Extract from the material the lines running from the one containing "1568x559 pixels. Task: Switch" up to and including the one containing "Looking at the screenshot, I should 614,1155.", copying them without any change.
**** DATA ROWS ****
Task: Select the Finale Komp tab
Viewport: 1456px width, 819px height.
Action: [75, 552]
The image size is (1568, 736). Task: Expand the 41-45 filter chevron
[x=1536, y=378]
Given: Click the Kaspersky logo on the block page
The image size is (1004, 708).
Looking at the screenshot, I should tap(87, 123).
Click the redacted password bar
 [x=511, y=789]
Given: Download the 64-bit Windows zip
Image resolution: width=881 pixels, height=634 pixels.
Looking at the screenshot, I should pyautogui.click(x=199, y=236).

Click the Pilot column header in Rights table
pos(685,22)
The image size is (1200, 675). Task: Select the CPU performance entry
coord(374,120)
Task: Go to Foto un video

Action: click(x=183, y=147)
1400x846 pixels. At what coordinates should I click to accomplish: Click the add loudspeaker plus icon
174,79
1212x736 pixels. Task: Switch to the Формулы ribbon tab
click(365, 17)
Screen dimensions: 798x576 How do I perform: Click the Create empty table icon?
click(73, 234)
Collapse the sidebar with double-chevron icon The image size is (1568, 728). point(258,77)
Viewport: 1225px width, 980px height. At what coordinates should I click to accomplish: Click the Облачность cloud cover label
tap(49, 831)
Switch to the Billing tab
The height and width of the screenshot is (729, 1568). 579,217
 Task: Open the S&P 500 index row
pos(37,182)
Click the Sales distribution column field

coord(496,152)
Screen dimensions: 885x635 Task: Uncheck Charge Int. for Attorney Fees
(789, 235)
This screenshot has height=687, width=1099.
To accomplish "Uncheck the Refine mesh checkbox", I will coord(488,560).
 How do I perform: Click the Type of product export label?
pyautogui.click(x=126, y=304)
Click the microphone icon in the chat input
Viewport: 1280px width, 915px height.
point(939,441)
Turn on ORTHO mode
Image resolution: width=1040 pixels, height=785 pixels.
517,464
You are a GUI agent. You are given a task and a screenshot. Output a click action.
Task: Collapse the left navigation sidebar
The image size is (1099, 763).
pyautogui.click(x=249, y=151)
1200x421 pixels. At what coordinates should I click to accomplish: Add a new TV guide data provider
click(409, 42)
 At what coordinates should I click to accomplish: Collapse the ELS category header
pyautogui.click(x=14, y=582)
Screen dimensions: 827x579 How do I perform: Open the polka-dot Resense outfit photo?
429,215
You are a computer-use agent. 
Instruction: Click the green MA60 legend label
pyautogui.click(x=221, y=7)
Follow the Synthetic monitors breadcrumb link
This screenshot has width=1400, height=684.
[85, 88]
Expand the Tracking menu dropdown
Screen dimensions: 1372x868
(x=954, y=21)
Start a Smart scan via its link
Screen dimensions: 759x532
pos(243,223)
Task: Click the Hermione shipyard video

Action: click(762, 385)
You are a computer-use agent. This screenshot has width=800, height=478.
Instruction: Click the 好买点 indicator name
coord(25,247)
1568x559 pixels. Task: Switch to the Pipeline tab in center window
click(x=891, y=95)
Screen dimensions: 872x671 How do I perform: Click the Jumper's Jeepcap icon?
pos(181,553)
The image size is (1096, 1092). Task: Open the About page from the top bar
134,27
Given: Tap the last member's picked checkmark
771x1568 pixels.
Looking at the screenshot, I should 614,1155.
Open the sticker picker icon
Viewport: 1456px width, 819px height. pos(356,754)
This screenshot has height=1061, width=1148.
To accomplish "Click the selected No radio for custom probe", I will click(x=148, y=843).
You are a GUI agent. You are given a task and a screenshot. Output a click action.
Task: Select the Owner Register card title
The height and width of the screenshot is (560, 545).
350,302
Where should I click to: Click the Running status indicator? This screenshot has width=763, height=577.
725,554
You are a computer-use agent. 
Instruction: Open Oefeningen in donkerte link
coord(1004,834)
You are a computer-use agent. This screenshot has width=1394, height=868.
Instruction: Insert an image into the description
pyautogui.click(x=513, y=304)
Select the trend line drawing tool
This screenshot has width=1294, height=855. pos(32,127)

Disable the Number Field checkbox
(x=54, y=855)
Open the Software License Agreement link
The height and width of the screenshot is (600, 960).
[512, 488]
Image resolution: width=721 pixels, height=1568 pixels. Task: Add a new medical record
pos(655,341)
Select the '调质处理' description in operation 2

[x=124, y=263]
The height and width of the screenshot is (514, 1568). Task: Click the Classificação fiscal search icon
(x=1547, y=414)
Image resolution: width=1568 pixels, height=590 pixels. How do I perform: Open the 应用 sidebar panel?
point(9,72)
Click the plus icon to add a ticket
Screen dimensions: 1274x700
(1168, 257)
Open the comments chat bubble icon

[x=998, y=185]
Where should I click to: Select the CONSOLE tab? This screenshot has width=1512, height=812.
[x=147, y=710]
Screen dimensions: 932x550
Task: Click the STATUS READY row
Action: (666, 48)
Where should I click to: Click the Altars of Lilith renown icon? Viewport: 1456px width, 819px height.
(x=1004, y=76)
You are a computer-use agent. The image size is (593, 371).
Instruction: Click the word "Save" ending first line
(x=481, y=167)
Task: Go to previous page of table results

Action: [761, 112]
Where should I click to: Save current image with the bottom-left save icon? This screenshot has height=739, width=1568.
****
**WRITTEN SOLUTION:**
1568x559 pixels. Task: Switch to the Pipeline tab in center window
click(x=891, y=95)
Screen dimensions: 872x671 How do I perform: Click the Jumper's Jeepcap icon?
pos(181,553)
The image size is (1096, 1092). Task: Open the About page from the top bar
134,27
Given: Tap the last member's picked checkmark
771x1568 pixels.
Looking at the screenshot, I should 614,1155.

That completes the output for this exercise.